Jobs
1) Decide whether each statement agrees with the mailing-list post below on scene ambient and specular color, answering yes or no and quoting the deciding words from the post. (a) Highlights on car paint are caused by bright sources such as the sun, street-lights or lit billboards. (b) The highlight could be changed according to the cloud cover below the object. (c) The modeller should normally give the ambient and specular colors values that differ from the diffuse color.
2) Proceed with the mailing-list post below on scene ambient and specular color, writing on from its final sentence.

Re: [Flightgear-devel] *** SPAM *** Re: Scene ambient andspecularcolor changes

2009-04-02 Thread Vivian Meazza
Lee Qid wrtote

 
 Hi there,
 
 let me join this discussion:
 
 Very good summary indeed. Pretty much what I was just writing.
 If you want to get a feel of specular highlights, look at car-paint,
 and observe what is reflected on the metal that actually causes the
 highlights. You will find that it is the sun, street-lights or lit
 billboards. Basically anything emitting a lot of light.
 As for causastics, I'd say that you add the it to the ambience. You
 could try and sum up and average the diffuse colours of the scenery
 tiles every once in a while to get the causastic part for the ambient
 colour, if you like.
 
 You may also want to look at your fog implementation. It may yield a
 clue on how to determine the amount of light passing through depending
 on the altitude of the object and density of the fog. You can also try
 to modify the size and brightness of the highlight, depending on the
 cloud cover _above_ the object (overcast - clear).
 

What I take from this discussion so far is that the modeller should
determine the diffuse colour of a material and its shininess. The modeller
should normally set the ambient and specular colours to be the same as the
diffuse colour, unless it's an odd material.

Recorded information

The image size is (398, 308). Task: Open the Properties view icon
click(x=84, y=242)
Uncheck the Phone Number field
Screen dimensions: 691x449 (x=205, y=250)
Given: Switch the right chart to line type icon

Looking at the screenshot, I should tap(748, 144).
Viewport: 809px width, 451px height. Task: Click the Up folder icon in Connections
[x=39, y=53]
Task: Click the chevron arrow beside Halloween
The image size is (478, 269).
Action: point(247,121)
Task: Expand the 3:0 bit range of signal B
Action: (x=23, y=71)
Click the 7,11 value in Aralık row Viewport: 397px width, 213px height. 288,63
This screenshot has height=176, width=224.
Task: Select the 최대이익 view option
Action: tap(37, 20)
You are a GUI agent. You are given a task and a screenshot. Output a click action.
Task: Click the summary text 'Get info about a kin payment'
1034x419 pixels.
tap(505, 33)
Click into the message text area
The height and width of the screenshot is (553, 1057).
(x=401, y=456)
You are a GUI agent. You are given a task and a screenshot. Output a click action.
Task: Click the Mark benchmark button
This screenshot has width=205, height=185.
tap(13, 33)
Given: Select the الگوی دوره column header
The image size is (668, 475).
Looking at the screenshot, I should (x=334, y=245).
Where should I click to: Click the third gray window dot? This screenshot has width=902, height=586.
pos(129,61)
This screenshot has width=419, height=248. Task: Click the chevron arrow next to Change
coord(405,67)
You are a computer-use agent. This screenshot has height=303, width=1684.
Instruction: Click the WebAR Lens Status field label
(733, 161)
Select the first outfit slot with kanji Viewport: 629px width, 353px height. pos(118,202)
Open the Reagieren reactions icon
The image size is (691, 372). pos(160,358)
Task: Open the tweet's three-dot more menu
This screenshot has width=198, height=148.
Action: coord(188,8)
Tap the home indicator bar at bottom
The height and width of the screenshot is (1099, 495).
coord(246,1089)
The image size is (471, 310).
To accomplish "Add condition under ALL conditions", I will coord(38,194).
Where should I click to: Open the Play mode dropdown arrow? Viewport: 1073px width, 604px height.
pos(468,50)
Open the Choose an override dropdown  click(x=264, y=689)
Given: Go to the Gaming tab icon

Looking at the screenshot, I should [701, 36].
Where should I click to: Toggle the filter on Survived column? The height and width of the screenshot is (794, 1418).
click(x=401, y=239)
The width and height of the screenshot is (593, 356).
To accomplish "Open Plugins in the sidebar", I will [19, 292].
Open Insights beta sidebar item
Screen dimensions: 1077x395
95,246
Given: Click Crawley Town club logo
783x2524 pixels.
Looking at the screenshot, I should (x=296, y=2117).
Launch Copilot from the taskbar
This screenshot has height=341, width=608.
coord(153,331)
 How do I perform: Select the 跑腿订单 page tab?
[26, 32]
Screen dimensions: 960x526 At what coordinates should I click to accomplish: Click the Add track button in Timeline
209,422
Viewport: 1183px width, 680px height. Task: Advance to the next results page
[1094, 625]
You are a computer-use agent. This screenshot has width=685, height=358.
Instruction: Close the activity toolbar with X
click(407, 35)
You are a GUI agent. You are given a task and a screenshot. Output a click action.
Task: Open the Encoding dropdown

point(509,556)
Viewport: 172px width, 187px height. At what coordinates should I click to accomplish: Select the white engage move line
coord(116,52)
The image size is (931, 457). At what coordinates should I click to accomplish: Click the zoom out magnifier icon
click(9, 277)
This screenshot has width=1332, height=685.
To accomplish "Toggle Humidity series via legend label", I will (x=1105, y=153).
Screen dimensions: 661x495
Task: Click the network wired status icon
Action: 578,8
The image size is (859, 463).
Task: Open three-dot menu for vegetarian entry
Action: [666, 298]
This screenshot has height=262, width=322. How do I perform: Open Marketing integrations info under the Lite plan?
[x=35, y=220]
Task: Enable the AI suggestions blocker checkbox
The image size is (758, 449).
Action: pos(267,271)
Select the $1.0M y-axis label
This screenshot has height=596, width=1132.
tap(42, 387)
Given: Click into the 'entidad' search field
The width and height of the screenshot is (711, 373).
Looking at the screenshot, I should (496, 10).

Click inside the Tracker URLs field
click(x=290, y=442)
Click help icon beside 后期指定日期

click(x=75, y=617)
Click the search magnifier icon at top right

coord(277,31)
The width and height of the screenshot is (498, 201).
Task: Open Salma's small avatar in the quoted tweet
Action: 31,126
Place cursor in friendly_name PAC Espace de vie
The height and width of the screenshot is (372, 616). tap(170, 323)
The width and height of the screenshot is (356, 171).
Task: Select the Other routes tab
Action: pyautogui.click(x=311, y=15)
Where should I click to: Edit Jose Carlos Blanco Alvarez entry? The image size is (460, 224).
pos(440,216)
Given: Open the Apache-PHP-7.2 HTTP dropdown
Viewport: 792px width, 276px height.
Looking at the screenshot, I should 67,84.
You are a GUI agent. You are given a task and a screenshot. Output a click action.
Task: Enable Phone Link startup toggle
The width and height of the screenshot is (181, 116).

Answers per task
1)
(a) Yes: "You will find that it is the sun, street-lights or lit billboards."
(b) No: "depending on the cloud cover _above_ the object (overcast - clear)"
(c) No: "should normally set the ambient and specular colours to be the same as the diffuse colour, unless it's an odd material"

2)
FlightGear should adjust the ambient, diffuse and specular colours according
to the incident light intensity, amount and type of scattering etc. In
direct sunlight diffuse colour should be slightly yellow, while ambient
colour should be slightly blue. Specular highlights should shade towards the
colour of the incident light. Where the lighting is almost all ambient, fog
or cloud, there should be no specular reflection, and the ambient colour
should be a (light) grey shade. 

I'm not clear about how much ambient light there should be in any situation,
but, to me right now there isn't enough with the default model. The effect
of visibility on the diffuse and specular setting looks OK in very low
visibility, but at high visibility it looks very odd - far too little
ambient, while at medium visibility specular refection is too low. I think
that outside the fog situation the visibility should have little or no
effect on diffuse or specular values. I look forward to seeing if a log
relationship is better.



And we need shadows to complete the effect!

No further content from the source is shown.